Programmeur, administrateur de base de données, architecte, chef de projet, directeur informatique... En un quart de siècle, René Baranès a connu toutes les facettes du métier. Tous les univers, aussi, entre SSII, cabinet de
conseil ou direction informatique. Voici quatre ans, il rompt les amarres et gagne son indépendance. Consultant senior, il intervient aujourd'hui en tant que DSI par intérim et directeur de projet
' pompier ' sur les projets plantés. Un poste d'observation privilégié pour analyser les cafouillages de la profession.Son constat paraît sévère. Premiers sur sa liste noire, ' les décideurs qui ne décident pas '. Pour ce diplômé en sciences politiques, certains directeurs généraux ne se montrent pas à la
hauteur de leur fonction. ' Ils passent plus de temps à protéger leur poste qu'à défendre les intérêts de l'entreprise. Préférant vivre avec les problèmes plutôt que de les résoudre. Quitte à " tuer "
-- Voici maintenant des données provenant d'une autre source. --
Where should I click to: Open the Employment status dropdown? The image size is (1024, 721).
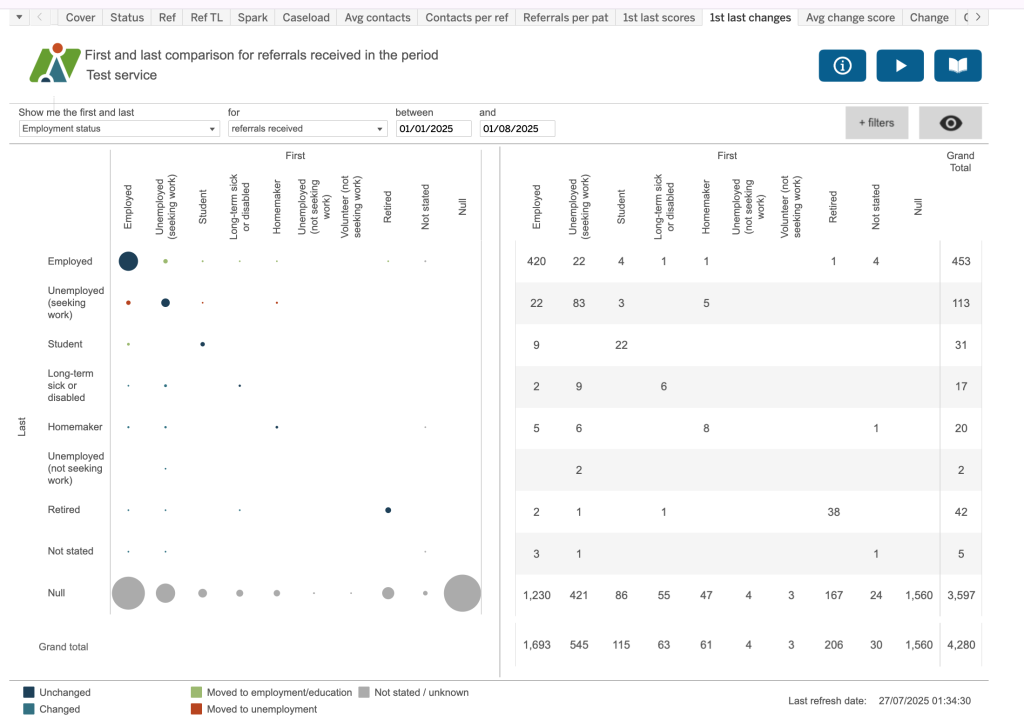(x=119, y=129)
professionnellement celui qui les remonte et à favoriser l'autocensure. ' Pour faire passer une idée dans la structure, ils usent des consultants comme de messagers. ' Le manager dicte les conclusions
qu'il entend voir apparaître. Le rapport se termine avant même d'avoir été lancé. La moitié des missions de conseil sont politiques. '
Le chef de projet, dernier gardien du temple
La base de la pyramide ne semble pas mieux lotie. ' Les nouvelles technologies ont accouché d'une génération spontanée de développeurs Gameboy. Des électrons libres, ingérables et mercenaires. Ils font deux
fautes d'orthographe par ligne, ne savent pas s'exprimer. Je crains le pire. Nous sommes assis sur une informatique écrite n'importe comment, non documentée, et donc non maintenable. ' Et cela ne s'arrange pas avec l'open
source. ' Dans l'Administration, quelques Géo Trouvetout ont monté leurs petits labos. Ils bidouillent dans leur coin, sans objectif ni sanction. 'René Baranès fustige aussi les grandes SSII cotées. ' Le doigt sur la couture devant leurs actionnaires, elles tournent le dos à leurs salariés et à leurs clients. Leurs dirigeants auraient aussi bien pu vendre
des voitures. ' A la recherche de gages de pérennité, les grands donneurs d'ordres préfèrent s'adresser à elles. Quitte à devoir s'en mordre les doigts : ' La BNF, la SNCF, Accord2... La liste
des projets pharaoniques plantés s'avère longue. 'Entre ces intervenants, seul le chef de projet, ' véritable cheville ouvrière de l'informatique ', trouve grâce à ses yeux. ' C'est un métier ingrat, qui relève du
sacerdoce. ' Encore faut-il en avoir la fibre. ' Manager un projet, c'est inné. On peut apprendre les techniques, les Pert et autres Gantt, mais pas à devenir chef. Il faut savoir freiner les ardeurs
des utilisateurs tout en soutenant la cadence dans la soute. ' Aigri, René Baranès ? Non, à 57 ans, il éprouve toujours du plaisir à évoluer dans linformatique. Hors routine et hors normes.